### DIRECTIONS FOR THIS TASK
Each line of the data that mentions the string "orange" needs to be identified and copied.
━━━━━ RECORDS FOR THIS TASK
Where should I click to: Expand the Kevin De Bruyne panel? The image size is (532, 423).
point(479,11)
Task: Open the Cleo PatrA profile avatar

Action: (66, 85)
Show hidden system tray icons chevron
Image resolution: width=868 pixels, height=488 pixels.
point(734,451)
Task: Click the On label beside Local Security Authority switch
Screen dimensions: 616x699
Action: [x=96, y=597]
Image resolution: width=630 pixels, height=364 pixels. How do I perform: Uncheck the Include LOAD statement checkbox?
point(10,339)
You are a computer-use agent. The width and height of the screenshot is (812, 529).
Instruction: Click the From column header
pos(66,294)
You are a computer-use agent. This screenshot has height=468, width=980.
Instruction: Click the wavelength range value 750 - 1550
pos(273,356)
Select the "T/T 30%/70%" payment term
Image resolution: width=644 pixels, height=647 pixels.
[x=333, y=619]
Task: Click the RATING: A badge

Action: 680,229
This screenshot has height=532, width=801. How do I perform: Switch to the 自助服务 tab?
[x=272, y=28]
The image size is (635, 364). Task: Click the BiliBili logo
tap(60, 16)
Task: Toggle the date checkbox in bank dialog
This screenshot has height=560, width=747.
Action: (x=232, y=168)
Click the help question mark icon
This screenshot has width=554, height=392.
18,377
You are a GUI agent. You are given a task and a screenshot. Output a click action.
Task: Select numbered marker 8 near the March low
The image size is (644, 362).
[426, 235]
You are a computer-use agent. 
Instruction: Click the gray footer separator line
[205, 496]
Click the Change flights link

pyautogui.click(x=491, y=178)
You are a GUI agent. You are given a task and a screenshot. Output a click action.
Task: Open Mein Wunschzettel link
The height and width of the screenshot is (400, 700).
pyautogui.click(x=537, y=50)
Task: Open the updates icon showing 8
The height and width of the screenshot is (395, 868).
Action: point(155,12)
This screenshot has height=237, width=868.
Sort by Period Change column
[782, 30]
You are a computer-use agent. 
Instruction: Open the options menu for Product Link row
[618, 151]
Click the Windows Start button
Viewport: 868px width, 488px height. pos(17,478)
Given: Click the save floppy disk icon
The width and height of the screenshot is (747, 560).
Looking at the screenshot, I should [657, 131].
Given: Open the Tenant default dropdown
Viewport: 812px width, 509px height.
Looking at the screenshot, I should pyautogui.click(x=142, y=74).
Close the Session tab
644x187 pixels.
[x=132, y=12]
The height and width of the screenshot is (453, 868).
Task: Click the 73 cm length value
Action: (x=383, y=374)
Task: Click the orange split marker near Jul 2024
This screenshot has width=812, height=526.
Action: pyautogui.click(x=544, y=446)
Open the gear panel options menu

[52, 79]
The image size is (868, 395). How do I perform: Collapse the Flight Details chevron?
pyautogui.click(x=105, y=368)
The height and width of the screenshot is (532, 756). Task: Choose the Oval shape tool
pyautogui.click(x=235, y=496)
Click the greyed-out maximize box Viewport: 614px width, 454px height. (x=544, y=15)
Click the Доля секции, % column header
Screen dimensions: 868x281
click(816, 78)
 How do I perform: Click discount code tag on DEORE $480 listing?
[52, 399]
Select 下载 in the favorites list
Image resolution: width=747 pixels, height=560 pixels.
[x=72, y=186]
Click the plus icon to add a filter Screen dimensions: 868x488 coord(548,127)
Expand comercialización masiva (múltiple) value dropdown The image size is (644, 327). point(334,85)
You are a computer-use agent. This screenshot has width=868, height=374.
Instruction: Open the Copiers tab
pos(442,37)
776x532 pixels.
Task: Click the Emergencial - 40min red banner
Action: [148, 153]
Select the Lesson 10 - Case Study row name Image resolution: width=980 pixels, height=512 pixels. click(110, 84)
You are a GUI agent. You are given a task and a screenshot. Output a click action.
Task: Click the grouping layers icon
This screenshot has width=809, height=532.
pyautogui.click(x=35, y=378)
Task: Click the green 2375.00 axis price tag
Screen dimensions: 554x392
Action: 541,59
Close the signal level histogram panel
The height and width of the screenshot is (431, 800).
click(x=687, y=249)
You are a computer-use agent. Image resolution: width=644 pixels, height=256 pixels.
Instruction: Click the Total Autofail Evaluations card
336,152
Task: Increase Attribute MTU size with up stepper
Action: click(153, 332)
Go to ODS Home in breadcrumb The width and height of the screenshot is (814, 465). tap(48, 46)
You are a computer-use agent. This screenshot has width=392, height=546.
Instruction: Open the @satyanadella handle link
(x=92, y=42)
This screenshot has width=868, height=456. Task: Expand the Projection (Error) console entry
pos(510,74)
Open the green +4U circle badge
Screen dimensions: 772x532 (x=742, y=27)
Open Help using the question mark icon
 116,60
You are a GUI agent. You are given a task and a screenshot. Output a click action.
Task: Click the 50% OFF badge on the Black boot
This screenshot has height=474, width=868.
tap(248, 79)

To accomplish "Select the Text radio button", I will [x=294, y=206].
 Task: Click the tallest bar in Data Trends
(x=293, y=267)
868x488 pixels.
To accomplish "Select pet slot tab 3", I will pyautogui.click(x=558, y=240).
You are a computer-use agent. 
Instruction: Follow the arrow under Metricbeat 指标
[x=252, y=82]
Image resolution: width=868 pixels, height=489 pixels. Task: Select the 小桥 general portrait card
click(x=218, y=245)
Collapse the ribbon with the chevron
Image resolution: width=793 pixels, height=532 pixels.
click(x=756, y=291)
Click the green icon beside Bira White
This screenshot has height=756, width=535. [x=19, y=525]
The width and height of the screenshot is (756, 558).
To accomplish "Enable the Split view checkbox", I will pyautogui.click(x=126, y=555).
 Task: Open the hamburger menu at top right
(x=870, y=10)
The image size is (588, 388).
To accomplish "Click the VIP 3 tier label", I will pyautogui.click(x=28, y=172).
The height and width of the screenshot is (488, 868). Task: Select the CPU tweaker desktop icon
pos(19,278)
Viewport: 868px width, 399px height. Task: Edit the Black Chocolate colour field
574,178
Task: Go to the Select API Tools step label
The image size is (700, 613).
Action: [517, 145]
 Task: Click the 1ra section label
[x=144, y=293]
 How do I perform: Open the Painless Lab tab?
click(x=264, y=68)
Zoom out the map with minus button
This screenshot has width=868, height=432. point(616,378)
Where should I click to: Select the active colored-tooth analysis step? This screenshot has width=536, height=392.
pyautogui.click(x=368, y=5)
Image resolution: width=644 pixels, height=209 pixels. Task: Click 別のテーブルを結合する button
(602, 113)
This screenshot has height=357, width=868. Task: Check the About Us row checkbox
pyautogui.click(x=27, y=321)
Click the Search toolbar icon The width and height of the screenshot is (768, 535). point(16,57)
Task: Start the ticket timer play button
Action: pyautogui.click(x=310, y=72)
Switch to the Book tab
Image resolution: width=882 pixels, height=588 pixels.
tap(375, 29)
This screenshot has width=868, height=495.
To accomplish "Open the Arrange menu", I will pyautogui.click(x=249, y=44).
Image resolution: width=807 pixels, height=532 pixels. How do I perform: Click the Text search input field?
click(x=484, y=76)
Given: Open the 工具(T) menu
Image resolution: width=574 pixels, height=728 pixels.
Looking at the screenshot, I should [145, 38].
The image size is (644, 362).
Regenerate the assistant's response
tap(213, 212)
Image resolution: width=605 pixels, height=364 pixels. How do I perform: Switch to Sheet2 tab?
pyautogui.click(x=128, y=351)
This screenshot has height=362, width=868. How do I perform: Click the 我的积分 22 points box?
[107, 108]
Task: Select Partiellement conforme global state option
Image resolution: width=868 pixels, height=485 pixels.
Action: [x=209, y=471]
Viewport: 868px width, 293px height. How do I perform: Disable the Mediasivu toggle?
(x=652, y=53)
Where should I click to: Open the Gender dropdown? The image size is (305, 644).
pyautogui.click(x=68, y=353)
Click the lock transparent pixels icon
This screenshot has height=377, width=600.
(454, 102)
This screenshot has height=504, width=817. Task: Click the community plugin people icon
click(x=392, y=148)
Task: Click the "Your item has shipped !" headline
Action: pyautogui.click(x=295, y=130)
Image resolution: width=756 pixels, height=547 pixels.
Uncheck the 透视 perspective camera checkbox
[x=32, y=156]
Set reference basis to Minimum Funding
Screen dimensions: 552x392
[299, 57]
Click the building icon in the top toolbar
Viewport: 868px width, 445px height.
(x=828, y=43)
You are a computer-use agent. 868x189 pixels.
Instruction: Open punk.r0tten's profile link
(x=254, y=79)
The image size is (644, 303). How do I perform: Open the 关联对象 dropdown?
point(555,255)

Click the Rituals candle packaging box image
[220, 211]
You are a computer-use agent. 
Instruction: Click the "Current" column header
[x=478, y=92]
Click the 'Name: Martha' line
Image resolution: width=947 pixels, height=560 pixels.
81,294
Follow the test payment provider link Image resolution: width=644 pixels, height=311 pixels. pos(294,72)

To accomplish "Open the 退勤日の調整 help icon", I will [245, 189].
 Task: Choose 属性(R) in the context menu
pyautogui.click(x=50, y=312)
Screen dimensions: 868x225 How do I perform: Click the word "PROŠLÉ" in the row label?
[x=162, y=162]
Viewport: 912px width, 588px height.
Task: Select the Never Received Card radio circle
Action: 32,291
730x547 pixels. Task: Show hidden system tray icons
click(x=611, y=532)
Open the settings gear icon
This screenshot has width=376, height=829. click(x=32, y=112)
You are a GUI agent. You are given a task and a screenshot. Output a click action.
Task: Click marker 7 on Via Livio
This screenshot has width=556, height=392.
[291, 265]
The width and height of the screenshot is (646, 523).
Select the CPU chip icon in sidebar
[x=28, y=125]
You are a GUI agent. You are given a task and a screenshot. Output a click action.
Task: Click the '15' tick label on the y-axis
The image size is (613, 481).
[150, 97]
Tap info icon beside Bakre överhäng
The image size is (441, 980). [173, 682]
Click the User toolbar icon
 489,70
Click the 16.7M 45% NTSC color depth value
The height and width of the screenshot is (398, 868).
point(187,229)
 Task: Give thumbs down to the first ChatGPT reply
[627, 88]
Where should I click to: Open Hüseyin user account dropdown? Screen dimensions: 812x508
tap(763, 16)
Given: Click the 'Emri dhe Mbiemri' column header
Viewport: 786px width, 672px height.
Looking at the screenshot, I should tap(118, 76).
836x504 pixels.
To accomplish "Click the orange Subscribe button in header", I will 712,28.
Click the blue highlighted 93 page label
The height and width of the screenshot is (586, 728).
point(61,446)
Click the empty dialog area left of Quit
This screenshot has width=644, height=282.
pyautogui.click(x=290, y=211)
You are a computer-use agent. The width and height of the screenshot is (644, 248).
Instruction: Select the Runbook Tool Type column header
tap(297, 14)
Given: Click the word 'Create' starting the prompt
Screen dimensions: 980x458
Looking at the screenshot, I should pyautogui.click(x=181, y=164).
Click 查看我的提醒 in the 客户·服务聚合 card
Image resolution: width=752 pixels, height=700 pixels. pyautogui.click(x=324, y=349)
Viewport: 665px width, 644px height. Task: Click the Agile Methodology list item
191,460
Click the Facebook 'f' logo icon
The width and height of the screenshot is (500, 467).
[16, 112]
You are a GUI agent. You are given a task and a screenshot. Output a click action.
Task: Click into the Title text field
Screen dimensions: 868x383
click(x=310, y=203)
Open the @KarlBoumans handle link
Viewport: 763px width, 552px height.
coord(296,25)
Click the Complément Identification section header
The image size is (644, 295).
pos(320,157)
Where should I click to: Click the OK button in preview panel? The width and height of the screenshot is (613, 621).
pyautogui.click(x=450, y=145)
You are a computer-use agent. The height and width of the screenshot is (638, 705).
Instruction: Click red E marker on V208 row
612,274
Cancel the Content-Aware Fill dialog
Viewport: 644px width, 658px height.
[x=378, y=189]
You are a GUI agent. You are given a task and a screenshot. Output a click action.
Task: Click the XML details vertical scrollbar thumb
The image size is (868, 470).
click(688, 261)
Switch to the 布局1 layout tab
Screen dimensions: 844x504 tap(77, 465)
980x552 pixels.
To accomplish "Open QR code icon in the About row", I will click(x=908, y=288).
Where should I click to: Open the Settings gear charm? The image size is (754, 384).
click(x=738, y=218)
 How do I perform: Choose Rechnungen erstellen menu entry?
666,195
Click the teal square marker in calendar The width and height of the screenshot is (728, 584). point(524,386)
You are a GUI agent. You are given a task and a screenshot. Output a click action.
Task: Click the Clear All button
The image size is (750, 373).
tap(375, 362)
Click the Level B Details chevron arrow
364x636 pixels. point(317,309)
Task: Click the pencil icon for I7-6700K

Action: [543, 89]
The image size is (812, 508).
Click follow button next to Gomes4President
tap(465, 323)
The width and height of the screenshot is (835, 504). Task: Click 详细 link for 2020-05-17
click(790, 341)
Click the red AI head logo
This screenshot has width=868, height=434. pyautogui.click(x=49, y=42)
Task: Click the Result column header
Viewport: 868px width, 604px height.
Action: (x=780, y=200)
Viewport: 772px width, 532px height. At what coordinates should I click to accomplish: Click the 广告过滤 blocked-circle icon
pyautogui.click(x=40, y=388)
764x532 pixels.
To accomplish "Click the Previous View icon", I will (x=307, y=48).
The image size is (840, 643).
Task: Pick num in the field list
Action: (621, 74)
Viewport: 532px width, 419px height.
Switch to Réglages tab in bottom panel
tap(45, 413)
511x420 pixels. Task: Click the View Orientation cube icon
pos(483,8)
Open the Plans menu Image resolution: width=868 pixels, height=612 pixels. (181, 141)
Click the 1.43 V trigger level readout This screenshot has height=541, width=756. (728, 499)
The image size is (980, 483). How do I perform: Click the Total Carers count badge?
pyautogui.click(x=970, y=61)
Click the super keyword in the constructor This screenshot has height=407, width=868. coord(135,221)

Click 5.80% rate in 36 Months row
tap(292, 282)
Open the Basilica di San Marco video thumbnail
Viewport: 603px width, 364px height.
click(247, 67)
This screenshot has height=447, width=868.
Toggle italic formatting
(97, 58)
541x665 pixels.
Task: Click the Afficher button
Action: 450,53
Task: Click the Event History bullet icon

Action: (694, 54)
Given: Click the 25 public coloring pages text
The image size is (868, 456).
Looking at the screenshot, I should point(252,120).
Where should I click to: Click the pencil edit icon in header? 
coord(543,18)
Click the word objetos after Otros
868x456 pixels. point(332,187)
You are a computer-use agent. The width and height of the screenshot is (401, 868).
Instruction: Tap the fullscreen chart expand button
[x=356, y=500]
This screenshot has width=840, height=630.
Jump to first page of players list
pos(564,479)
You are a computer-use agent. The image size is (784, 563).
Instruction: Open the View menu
━━━━━━━━━━
### SOLUTION
Task: Click the orange split marker near Jul 2024
To accomplish "Click the orange Subscribe button in header", I will 712,28.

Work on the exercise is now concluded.